Выбрать главу

Важно было и то, что Примаков пришел в институт, имея опыт работы за границей, причем в разных странах. В советские времена далеко не все ученые-международники видели страны, о которых писали. Многие доктора наук из Института мировой экономики и международных отношений за границей никогда не были. Во-первых, тогда вообще мало ездили; во-вторых, хватало и невыездных ученых, которых КГБ по анкетным данным или же из-за «сомнительных» высказываний не разрешал выпускать из страны.

Владимир Размеров, ведущий научный сотрудник ИМЭМО, вспоминал:

— Будучи сотрудником института, занимавшегося внешней политикой, я умудрился стать невыездным. Это случилось в связи с чехословацкими событиями 1968 года. В Восточном Берлине в тесной компании я сказал всё, что думал о Брежневе и о вводе войск в Чехословакию. Министерство госбезопасности ГДР, которое не упускало такого случая, записало мои слова и переслало в Москву, в КГБ. Если бы не Иноземцев и Примаков, меня бы из института выгнали. Но они меня отстояли. Потом Примаков меня из невыездных вытащил — взял под свою ответственность в командировку в Польшу. Когда он стал директором института, он окончательно сделал меня выездным: я смог ездить и на Запад…

Невыездной — это было суровое клеймо. И никому не объясняли, почему его не выпускают в командировку за рубеж. Конечно, облеченный доверием партии руководитель такого крупного учреждения, как академический институт, мог кое-что сделать для своего подчиненного, например, попросить выпустить его под свое личное поручительство. Да только не каждый директор был готов рисковать. А вдруг ненадежный работник останется на Западе? Не зря же у КГБ к нему претензии. Тогда сам потеряешь и должность, и партбилет. Примаков рисковал, и не раз…
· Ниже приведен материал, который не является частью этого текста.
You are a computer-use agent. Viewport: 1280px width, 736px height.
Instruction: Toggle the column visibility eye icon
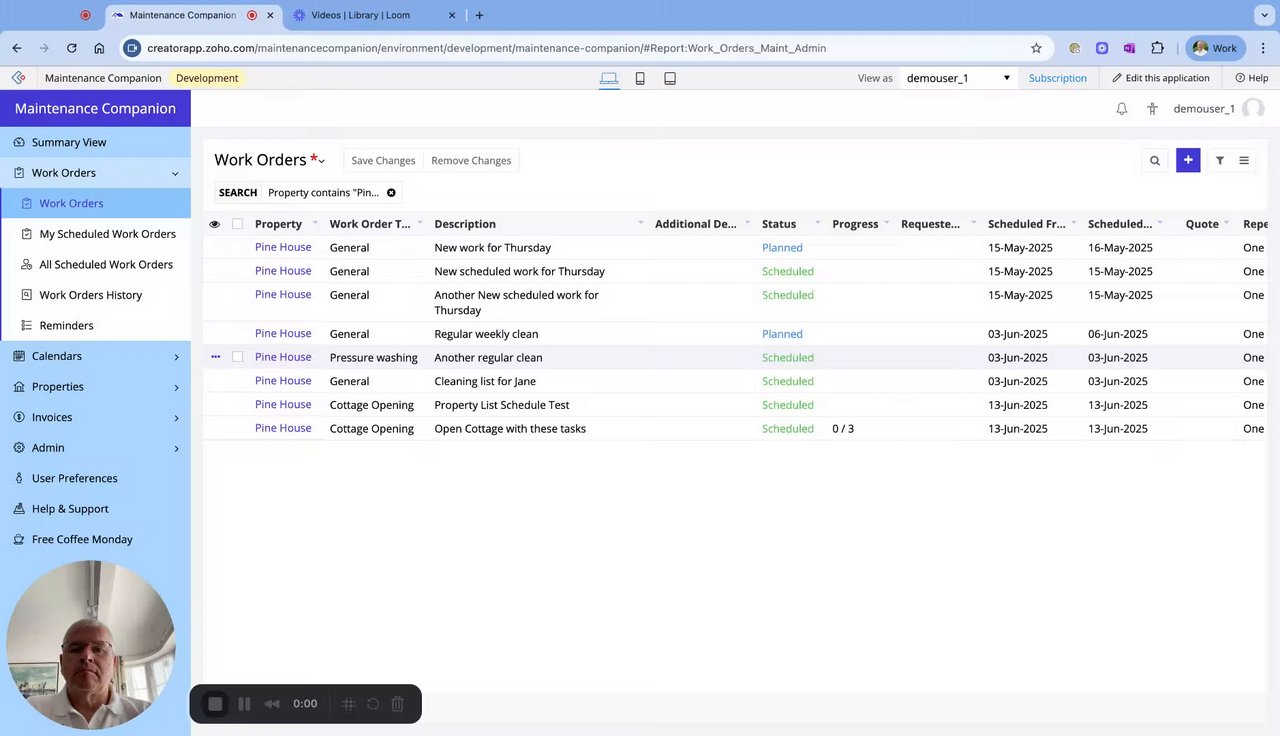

В Институте мировой экономики и международных отношений работал Георгий Ильич Мирский, один из лучших знатоков исламского мира. Они с Примаковым вместе учились. Евгений Максимович называл его «самым большим авторитетом». Мирский был у Примакова тамадой на банкете по случаю защиты докторской диссертации. При этом Георгий Ильич был невыездным тридцать лет. Писать об исламских странах ему позволяли, а посещать их — нет. Пускали его только в социалистические страны.

Люди, которые работали с Примаковым в институте, называли его по имени-отчеству или Женя — кто поближе. Это не панибратство. Это отражало и теплое отношение коллег, хотя он бывал и строг. В институте высоко оценили его личные качества.

— Было в нем такое человеческое качество общения, — продолжал Владимир Размеров. — К нему все были расположены, как правило. Он на вид такой пасмурный, а на самом деле открытый. Добрый человек. Моя история это показывает. Я ему не нужен был. Подумаешь, один из многих сотрудников. А ведь потрудился, вытаскивая меня из дыры, в которую я попал.

Это не значит, что Примакова любили все. В любом коллективе есть люди, которые органически никакое начальство не принимают. Или за что-то обиделись на начальника. Иногда причиной было научное соперничество: человек считает себя выше руководителя и не понимает, почему должен ему подчиняться.

Примаков публично и как бы с сожалением говорил: мое любимое дело — это работа. Он не рисовался. Это действительно так. Примаков сам писал главы в солидных трудах, которые готовил институт, внимательно читал и редактировал рукописи, высказывал замечания и спокойно относился к замечаниям коллег.

Рассказывал один из сотрудников института:

— Мы вместе работали над большой книгой. Я выловил «блохи» в примаковских главах и его критиковал. Он учел замечания, хотя был недоволен моими придирками. Я в ответ ожидал полного разгрома моих глав. Но этого не произошло, более того, он подбросил мне несколько хороших идей, которые немного оживляли дохлую, надо сказать, тему. Речь шла о большом институтском труде, в который по инерции включили главу о радужных перспективах социалистического содружества. Вышел труд в августе 1989 года — накануне крушения Берлинской стены и полного распада европейского социалистического лагеря…

Николай Иноземцев ценил Примакова и как организатора, и как аналитика. Примакову тоже хотелось, чтобы институт давал практическую отдачу, чтобы это замечалось и поощрялось. Он возглавил разработку метода ситуационного анализа. Это мозговая атака: собираются лучшие специалисты и предлагают варианты решения какой-то актуальной проблемы. Например, анализ ситуации на рынке нефти. Какие факторы повлияют на цены? Будет ли расти добыча? Как поведут себя Иран, Ирак, Саудовская Аравия?.. Обсуждение проходило за закрытыми дверями и не предназначалось для публикации, поэтому можно было высказываться свободно. Это было роскошью для настоящих ученых.